Le gouvernement dit employer tous les efforts pour protéger le pouvoir d’achat des ménages.
La distribution d'aides ciblées aux catégories les plus vulnérables est recommandée.
Par Y. Seddik
Décidément, l’inflation fait des ravages au sein des ménages. En 2022, 3,2 millions de personnes supplémentaires ont basculé dans la pauvreté ou la vulnérabilité au Maroc. 55% de cette détérioration est due à l’effet de la hausse des prix à la consommation, selon le hautcommissariat au Plan (HCP), pour qui près de 7 années de progrès vers l'élimination de la pauvreté et de la vulnérabilité ont été perdues à cause de l’inflation et de la crise sanitaire.

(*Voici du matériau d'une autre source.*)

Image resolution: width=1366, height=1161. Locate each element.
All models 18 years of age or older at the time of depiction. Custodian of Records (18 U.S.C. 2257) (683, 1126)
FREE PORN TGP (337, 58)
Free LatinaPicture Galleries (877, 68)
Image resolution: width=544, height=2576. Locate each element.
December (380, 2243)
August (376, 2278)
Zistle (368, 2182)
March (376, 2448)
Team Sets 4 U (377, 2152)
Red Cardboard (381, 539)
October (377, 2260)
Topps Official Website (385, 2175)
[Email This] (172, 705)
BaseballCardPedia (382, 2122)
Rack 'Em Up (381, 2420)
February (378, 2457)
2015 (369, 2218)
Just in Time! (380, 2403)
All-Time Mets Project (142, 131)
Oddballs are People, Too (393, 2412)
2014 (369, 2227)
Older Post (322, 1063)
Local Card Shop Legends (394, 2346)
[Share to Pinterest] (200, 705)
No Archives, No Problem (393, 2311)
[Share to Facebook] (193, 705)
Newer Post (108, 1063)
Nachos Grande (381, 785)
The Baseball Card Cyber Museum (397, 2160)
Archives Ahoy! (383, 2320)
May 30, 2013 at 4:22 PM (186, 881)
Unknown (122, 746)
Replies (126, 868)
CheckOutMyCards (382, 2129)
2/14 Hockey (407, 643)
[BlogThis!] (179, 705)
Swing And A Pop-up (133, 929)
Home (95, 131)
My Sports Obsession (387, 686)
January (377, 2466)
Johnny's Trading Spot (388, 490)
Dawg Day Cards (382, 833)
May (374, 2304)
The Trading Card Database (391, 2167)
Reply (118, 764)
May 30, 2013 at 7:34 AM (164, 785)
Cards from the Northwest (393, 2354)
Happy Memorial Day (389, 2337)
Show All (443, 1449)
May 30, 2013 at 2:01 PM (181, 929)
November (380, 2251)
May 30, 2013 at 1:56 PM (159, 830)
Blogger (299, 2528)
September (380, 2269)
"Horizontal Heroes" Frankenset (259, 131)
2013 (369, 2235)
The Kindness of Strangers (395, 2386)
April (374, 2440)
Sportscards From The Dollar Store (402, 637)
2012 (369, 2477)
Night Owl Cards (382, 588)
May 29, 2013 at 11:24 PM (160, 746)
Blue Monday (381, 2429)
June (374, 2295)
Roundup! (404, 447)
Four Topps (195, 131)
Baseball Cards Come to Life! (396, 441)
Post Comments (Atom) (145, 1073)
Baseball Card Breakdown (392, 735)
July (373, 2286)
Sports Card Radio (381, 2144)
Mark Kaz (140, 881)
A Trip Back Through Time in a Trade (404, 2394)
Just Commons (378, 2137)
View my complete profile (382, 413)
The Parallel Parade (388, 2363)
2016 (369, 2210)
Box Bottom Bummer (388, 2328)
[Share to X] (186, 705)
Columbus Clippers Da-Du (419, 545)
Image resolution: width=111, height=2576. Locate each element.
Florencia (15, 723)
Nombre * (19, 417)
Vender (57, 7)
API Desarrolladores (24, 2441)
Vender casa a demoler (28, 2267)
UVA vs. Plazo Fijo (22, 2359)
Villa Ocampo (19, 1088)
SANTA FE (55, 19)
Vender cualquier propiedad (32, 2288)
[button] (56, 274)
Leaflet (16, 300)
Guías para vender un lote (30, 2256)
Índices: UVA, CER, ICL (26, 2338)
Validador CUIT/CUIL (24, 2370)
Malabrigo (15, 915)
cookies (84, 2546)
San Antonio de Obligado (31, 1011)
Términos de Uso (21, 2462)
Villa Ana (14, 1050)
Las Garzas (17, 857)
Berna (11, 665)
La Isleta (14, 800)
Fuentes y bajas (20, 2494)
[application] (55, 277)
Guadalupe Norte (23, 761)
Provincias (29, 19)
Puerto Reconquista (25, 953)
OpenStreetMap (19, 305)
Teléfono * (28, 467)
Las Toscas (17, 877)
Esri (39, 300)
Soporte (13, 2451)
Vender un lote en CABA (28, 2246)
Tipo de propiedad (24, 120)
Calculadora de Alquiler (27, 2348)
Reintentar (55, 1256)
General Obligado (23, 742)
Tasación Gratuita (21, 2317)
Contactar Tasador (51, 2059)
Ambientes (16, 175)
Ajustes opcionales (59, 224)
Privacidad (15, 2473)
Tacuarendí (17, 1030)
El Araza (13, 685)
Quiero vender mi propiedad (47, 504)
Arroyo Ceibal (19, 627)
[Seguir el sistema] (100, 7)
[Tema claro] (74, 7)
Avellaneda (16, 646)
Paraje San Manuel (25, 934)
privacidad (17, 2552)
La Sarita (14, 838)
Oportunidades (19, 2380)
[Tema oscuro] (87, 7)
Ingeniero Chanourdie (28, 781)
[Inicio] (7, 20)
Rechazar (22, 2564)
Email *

En effet, si les salaires ne sont pas indexés sur la hausse des prix, l'inflation entraîne toujours une baisse du pouvoir d'achat, qui pèse surtout en bas de l'échelle salariale. Dit autrement, plus la part des dépenses contenues dans le budget des ménages est élevée, moins il y a de marge pour contrer la hausse des prix. Au Maroc, si les hausses de prix observées depuis 2021 demeurent majoritairement d’origine externe, cela n’empêche pas toutefois de relever des effets amplificateurs au niveau interne, d’autant plus que depuis l’été 2022, les augmentations des prix ont été diffusées vers des produits non-échangeables. Parmi les facteurs internes, on note la problématique du manque d’organisation des marchés des produits agricoles et la multiplicité des intermédiaires.
Depuis le déclenchement de la guerre en Ukraine, les pouvoirs publics ont pris des mesures spécifiques de court terme, afin d’atténuer les effets des pressions inflationnistes. Il s’agit, entre autres, de la prise en charge de l’augmentation des prix des biens subventionnés par la Caisse de compensation, la signature en avril 2022 d’un accord dans le cadre du dialogue social prévoyant l’amélioration des revenus dans les secteurs public et privé, le soutien accordé aux transporteurs et le maintien des tarifs de l’électricité. Mais est-ce suffisant, alors que l’inflation atteint les 8,3% et que sa composante alimentaire approche les 15% ? Dans une récente sortie médiatique, le chef du gouvernement, Aziz Akhannouch, a indiqué que «tous les efforts sont faits pour l’amélioration des conditions de vie des citoyens et de leur pouvoir d’achat et que le gouvernement ne pourra pas donner plus que ne le permettent ses moyens».
Des aides directes…
Dans son dernier rapport annuel, le Conseil économique, social et environnemental (CESE) s’est penché sur les approches possibles pour lutter contre la hausse des prix en formulant un ensemble de recommandations à court et moyen termes. Concernant les actions à caractère immédiat, et outre la distribution d’aides ciblées aux catégories les plus vulnérables, le CESE recommande «le maintien des droits de douane sur certains produits de base importés à des niveaux bas, ainsi que le renforcement du contrôle du respect de la concurrence dans les différents secteurs, en particulier ceux relatifs aux biens de première nécessité et produits de base, avec des sanctions suffisamment dissuasives en cas d’infractions». Dans le même sens, et concernant le marché domestique des hydrocarbures, le Conseil suggère «l’accélération des travaux d’investigation au niveau du secteur, afin de statuer explicitement sur l’existence ou non de pratiques anticoncurrentielles de la part des opérateurs».
… Et des mesures à moyen-terme
A moyen terme, et dans l’objectif de contenir les futures phases de flambée des prix, le CESE préconise notamment d'«accélérer la mise en place du registre social unifié (RSU) pour un ciblage optimal des aides aux plus défavorisés, d'étudier la possibilité de création d’un fonds permanent de stabilisation face aux chocs majeurs et d'investir davantage dans les capacités de stockage internes des produits énergétiques et d’envisager les modalités possibles d’une mobilisation des capacités de stockage de la Samir». Il est également question de procéder à la réforme et à l’organisation des espaces de commercialisation des produits agricoles, d'étudier la faisabilité de création d’une compagnie nationale de transport maritime de marchandises et de mettre en place un observatoire des prix et des marges des produits de base et de première nécessité. Au final, le gouvernement devrait s’investir à combattre l’inflation via une approche étalée dans le temps, puisqu’elle n’est plus considérée comme phénomène transitoire et qu’elle est surtout auto-entretenue.